= Beginning of Section =
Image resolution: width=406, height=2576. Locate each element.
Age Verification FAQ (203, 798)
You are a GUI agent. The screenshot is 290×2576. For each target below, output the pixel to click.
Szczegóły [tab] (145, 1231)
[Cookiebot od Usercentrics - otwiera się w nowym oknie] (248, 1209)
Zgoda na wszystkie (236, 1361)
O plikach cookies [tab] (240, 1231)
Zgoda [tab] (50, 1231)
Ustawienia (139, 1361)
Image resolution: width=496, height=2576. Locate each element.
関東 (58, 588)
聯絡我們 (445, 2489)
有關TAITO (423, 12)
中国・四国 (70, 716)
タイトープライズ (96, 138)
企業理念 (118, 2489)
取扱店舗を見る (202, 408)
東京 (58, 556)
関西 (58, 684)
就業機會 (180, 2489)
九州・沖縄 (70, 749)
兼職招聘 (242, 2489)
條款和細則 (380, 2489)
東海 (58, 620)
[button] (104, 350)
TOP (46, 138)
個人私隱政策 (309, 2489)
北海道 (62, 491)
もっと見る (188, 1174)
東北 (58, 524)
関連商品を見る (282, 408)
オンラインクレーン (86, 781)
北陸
= End of Section =
= Beginning of Section =
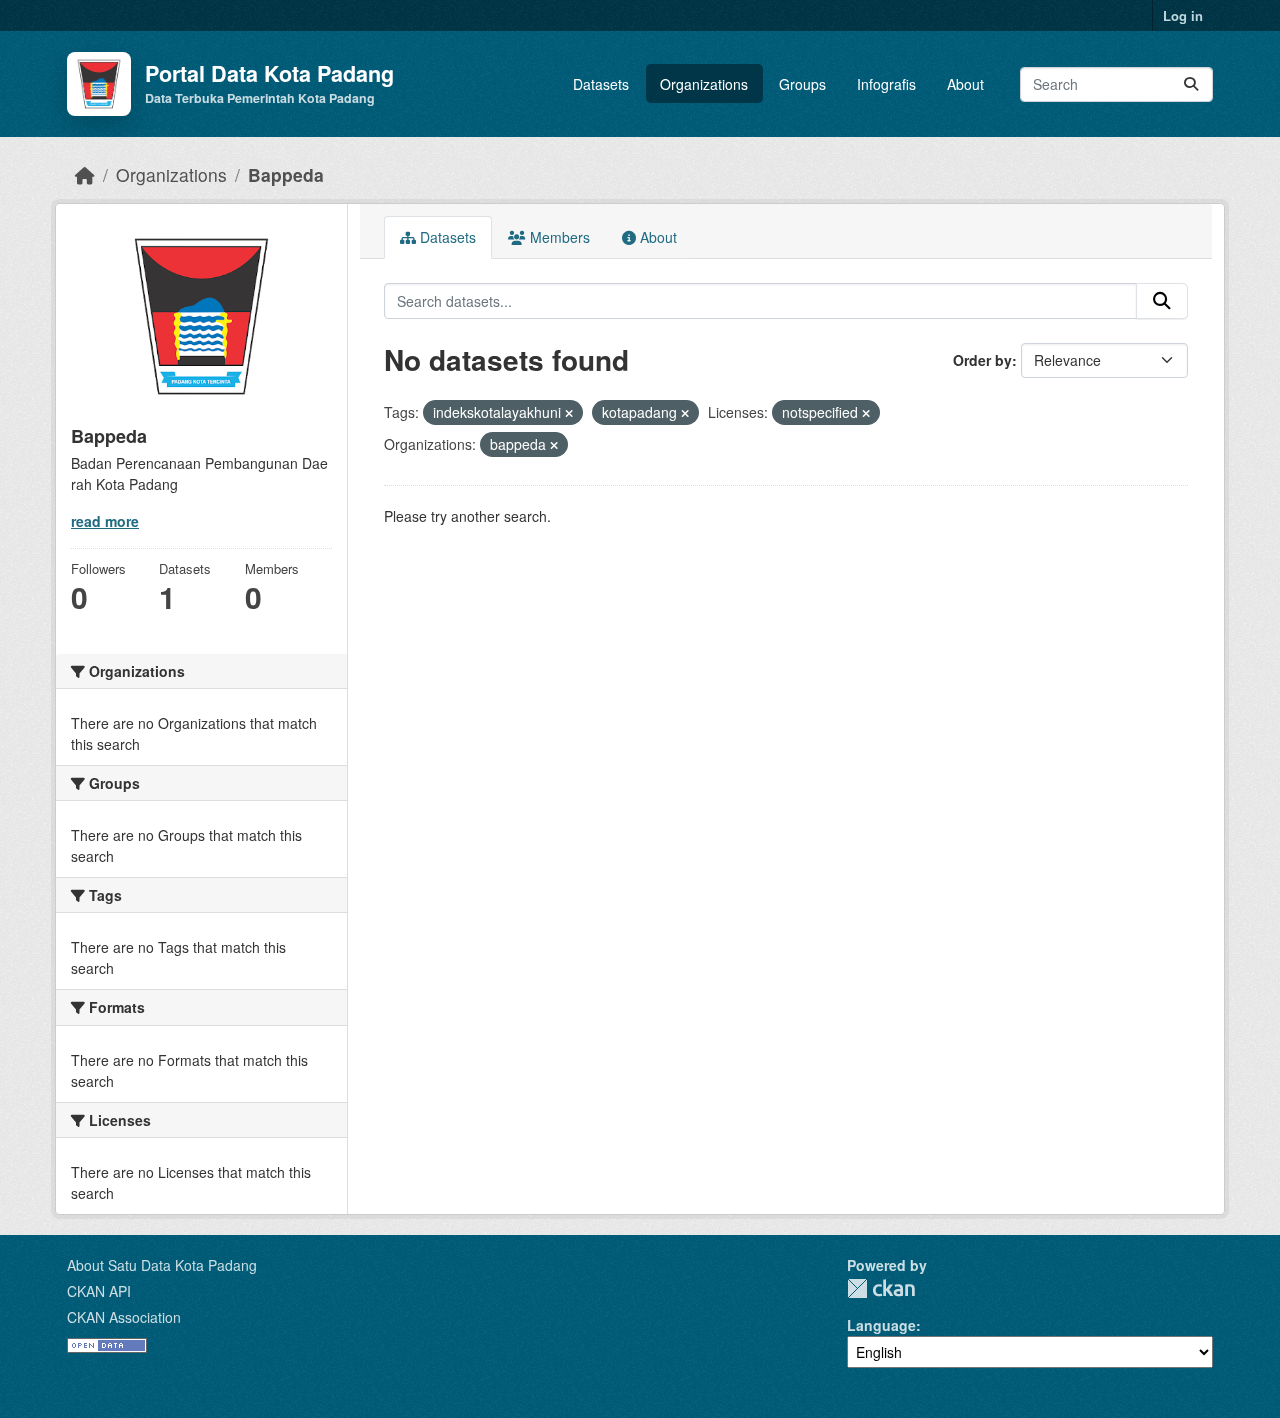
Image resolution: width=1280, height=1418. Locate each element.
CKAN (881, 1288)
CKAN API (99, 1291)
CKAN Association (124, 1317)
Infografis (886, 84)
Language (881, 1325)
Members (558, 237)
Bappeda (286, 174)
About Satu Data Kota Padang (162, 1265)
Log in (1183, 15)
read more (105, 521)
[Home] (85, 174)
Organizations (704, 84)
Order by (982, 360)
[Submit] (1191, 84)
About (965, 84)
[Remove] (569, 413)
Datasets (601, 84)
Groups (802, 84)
= End of Section =
→ Work instructions:
Both the line containing "Image resolution: width=406, height=2576." and the line containing "もっと見る (188, 1174)" belong in the answer. Print them and every line above that falls between them exactly, and no others.

→ Output:
Image resolution: width=406, height=2576. Locate each element.
Age Verification FAQ (203, 798)
You are a GUI agent. The screenshot is 290×2576. For each target below, output the pixel to click.
Szczegóły [tab] (145, 1231)
[Cookiebot od Usercentrics - otwiera się w nowym oknie] (248, 1209)
Zgoda na wszystkie (236, 1361)
O plikach cookies [tab] (240, 1231)
Zgoda [tab] (50, 1231)
Ustawienia (139, 1361)
Image resolution: width=496, height=2576. Locate each element.
関東 (58, 588)
聯絡我們 (445, 2489)
有關TAITO (423, 12)
中国・四国 (70, 716)
タイトープライズ (96, 138)
企業理念 (118, 2489)
取扱店舗を見る (202, 408)
東京 (58, 556)
関西 (58, 684)
就業機會 (180, 2489)
九州・沖縄 (70, 749)
兼職招聘 (242, 2489)
條款和細則 (380, 2489)
東海 (58, 620)
[button] (104, 350)
TOP (46, 138)
個人私隱政策 (309, 2489)
北海道 (62, 491)
もっと見る (188, 1174)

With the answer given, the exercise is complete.